Like all great ideas, this was simple. As the prime minister of the country, Modi kept ensuring throughout the past five years that there should be zero caste discrimination in the implementation and last mile delivery of government benefits. If this is easier said than done, it is because ours is a caste-ridden society and Panchayats, as well as local administrative units, have strong caste feelings. But if anybody could ensure proper implementation, it was a hard task master like Modi.
This is the kind of governance which the Hindi heartland had not witnessed for decades. A year ago, I met Gomti Devi, a Yadav, in a village in Uttar Pradesh’s Hardoi district. She found it unbelievable that a gas connection under the Ujjwala scheme could be given to her even though the leader giving it was a non-Yadav. She found it even more amazing that other women who got it belonged to all castes in that village. I don’t know if Gomti and her family voted for the lotus symbol in this general election but I have a strong feeling that they did.
Closer to this election, I spent a night in a remote village of Badaun Lok Sabha constituency with an Extremely Backward Caste family. The villagers felt emotionally attached to Mulayam Singh’s family but added that disbursal of the Ujjwala, Saubhagya, toilet funds and Awas Yojana was without discrimination. They did not tell me their voting preference for 2019 but result shows that Mulayam’s nephew, Dharmendra Yadav, lost in his bastion, Badaun.
In his victory address, Narendra Modi declared that there would be just two castes henceforth in the country. Those who are poor and those who can help the former out of poverty. That this casteless vote bank is also largely Hindu is what the RSS has been wanting to hear for a long time, but it never found the leader to implement it.

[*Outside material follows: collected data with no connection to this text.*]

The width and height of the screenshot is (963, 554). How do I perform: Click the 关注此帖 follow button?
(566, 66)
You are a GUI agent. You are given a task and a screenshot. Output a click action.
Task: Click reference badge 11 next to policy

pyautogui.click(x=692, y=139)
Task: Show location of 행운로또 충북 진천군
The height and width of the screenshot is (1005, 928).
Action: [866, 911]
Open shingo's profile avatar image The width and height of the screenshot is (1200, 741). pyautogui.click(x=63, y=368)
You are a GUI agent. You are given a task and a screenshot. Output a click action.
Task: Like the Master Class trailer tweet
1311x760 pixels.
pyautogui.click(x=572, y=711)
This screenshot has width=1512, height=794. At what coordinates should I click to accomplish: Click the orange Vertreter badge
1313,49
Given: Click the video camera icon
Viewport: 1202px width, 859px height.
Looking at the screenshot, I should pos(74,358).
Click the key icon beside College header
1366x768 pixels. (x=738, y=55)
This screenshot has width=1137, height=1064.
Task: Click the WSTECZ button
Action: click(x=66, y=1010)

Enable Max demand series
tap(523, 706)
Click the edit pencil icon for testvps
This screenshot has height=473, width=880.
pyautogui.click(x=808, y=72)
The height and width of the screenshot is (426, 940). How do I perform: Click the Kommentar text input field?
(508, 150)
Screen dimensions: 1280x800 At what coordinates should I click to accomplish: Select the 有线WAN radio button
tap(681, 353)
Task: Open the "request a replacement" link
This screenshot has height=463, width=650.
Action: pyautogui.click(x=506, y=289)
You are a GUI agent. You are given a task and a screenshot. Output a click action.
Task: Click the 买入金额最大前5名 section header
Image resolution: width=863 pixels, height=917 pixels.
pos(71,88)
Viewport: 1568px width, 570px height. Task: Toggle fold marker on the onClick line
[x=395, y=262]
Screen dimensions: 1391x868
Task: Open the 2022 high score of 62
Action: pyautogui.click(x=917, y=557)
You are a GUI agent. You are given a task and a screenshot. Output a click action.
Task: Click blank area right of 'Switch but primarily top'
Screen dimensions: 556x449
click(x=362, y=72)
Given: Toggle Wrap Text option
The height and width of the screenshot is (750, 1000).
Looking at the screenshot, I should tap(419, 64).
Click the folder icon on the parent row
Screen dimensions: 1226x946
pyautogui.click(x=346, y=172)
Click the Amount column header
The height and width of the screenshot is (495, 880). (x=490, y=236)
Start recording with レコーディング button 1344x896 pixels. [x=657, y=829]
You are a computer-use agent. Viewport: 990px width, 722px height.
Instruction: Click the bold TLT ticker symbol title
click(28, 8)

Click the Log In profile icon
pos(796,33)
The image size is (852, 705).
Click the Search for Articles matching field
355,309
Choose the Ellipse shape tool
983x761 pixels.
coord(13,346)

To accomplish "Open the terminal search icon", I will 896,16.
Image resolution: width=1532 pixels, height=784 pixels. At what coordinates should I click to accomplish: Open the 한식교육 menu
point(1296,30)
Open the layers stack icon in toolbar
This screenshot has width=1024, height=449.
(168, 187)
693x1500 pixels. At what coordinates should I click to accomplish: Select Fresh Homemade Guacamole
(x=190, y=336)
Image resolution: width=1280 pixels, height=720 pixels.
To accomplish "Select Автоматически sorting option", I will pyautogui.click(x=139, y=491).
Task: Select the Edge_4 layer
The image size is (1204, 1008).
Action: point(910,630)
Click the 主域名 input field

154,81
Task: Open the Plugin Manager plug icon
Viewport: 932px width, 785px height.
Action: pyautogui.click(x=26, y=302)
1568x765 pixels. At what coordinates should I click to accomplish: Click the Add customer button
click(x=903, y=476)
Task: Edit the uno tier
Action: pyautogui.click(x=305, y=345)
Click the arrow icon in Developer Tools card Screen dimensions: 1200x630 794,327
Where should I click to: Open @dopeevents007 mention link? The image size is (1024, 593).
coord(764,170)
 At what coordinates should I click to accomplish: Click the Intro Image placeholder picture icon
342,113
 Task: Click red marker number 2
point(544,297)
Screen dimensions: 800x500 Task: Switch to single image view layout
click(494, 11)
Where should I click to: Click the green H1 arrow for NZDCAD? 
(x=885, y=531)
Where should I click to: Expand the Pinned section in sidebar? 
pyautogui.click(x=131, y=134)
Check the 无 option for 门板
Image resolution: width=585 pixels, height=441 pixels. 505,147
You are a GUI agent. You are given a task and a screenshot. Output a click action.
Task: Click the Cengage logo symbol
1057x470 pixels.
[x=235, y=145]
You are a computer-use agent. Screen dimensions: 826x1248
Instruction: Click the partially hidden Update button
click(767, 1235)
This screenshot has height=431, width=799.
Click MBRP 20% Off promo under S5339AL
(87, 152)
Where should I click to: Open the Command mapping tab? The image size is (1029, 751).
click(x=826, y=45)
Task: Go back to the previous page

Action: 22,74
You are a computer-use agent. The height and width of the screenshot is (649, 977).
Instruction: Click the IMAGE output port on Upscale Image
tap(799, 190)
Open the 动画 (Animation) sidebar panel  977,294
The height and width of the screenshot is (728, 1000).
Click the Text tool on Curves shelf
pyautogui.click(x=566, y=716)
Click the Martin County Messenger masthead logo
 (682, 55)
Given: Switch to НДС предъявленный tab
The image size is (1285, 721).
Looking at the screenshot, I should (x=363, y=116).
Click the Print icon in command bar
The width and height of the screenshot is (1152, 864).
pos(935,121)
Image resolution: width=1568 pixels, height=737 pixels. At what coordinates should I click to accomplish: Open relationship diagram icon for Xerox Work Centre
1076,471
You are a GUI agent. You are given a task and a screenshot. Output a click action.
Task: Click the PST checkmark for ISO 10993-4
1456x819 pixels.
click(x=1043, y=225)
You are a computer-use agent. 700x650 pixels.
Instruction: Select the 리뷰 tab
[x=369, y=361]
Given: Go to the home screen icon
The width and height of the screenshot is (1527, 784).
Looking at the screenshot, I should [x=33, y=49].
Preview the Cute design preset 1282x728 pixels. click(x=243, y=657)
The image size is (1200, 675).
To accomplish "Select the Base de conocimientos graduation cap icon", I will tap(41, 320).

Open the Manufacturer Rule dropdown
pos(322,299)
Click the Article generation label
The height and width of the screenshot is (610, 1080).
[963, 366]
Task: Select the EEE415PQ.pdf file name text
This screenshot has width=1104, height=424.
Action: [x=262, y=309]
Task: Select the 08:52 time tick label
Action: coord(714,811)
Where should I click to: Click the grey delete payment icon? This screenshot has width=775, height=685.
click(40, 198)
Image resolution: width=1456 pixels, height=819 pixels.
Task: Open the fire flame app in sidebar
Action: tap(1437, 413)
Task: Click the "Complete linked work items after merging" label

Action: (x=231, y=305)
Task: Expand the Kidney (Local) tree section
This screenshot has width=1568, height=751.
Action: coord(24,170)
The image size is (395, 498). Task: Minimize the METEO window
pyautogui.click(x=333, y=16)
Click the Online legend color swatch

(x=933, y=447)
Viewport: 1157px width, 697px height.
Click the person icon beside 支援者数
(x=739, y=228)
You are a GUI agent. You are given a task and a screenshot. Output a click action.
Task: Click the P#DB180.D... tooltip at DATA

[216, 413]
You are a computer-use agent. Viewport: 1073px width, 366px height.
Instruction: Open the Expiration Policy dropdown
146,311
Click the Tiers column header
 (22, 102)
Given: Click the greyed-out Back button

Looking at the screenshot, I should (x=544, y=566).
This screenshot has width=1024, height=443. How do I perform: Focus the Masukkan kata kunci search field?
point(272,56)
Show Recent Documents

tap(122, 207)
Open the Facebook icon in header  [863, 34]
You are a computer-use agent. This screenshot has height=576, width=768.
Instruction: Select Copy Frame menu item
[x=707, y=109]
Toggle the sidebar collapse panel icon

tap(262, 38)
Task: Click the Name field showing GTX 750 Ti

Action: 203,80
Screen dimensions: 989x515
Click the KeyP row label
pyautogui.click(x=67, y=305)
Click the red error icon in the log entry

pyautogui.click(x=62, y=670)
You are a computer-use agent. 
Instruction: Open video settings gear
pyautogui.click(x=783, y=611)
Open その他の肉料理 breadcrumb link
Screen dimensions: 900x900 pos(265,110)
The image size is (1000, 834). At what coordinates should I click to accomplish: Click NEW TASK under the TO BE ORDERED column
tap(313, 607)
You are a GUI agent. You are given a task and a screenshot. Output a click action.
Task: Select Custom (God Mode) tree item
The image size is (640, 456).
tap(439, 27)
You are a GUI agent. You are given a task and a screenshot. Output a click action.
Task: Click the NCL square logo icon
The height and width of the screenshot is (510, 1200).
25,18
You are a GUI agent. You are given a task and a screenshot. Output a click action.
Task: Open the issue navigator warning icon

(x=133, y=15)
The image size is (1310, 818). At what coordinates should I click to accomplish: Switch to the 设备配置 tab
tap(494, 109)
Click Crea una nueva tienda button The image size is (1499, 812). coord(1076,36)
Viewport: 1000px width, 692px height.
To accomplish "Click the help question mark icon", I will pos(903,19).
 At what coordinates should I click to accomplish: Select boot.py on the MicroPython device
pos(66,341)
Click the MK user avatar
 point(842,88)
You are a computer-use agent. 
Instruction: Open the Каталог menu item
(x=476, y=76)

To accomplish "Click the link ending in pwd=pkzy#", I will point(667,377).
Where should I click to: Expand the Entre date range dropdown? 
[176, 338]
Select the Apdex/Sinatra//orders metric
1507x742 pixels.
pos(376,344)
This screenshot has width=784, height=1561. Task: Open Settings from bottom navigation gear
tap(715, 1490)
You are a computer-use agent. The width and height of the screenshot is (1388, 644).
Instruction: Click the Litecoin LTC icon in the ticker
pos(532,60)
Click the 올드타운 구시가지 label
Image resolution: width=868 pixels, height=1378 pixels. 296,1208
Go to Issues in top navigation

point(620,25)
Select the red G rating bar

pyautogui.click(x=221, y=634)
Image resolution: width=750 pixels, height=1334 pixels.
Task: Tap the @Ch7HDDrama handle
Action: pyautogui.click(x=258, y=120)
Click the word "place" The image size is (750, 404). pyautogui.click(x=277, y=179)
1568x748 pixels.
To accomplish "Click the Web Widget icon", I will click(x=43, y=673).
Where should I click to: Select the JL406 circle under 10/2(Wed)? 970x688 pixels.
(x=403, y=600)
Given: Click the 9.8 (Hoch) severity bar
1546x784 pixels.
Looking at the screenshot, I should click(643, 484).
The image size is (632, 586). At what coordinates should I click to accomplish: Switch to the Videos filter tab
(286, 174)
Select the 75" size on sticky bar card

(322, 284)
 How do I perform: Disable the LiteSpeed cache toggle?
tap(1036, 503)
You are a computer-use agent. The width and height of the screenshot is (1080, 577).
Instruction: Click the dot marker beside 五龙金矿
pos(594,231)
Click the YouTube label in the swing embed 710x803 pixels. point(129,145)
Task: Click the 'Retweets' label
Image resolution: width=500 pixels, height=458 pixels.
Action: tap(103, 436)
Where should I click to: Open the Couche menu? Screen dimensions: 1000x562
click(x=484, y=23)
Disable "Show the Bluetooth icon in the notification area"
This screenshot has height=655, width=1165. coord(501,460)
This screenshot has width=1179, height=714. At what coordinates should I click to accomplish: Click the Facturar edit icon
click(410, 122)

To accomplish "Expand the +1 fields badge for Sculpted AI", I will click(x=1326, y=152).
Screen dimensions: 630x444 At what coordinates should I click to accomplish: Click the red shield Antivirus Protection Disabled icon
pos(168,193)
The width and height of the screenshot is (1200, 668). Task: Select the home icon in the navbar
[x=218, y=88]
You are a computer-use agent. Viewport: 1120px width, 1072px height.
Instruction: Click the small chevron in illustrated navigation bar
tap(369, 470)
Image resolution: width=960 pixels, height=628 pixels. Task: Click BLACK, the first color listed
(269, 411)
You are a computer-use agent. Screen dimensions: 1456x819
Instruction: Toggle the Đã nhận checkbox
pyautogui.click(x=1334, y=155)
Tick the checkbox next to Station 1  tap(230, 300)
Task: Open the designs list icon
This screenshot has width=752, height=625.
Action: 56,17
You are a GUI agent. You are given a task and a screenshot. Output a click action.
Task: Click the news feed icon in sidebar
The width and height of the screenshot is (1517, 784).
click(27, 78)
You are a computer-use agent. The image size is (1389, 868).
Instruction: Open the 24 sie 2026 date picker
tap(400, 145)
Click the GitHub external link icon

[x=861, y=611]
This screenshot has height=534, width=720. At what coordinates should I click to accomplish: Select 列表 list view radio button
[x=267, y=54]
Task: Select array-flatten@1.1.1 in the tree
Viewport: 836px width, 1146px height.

Many have asked: what happens to Muslims and Christians?
Before we jump to conclusions, it may be pointed out that the Modi government is committed to zero discrimination here too. While this is how a government should function, it also serves an interesting political purpose. When a poor Muslim or Christian household finds its living standards improving just like that of its Hindu neighbours, it may not be so easy for the political parties to sell them the hatred for Modi.
This will reduce the tendency to vote for defeating Modi even if people actually refrain from pressing the lotus symbol. Pundits may argue that the voting pattern doesn’t reflect this shift as yet, but it may be prudent to hold our analysis till we get more data from the booth level. This is a work in progress. When it starts showing results, the secular parties and their leaders may be in for a shock similar to the one that jolted them on May 23, 2019.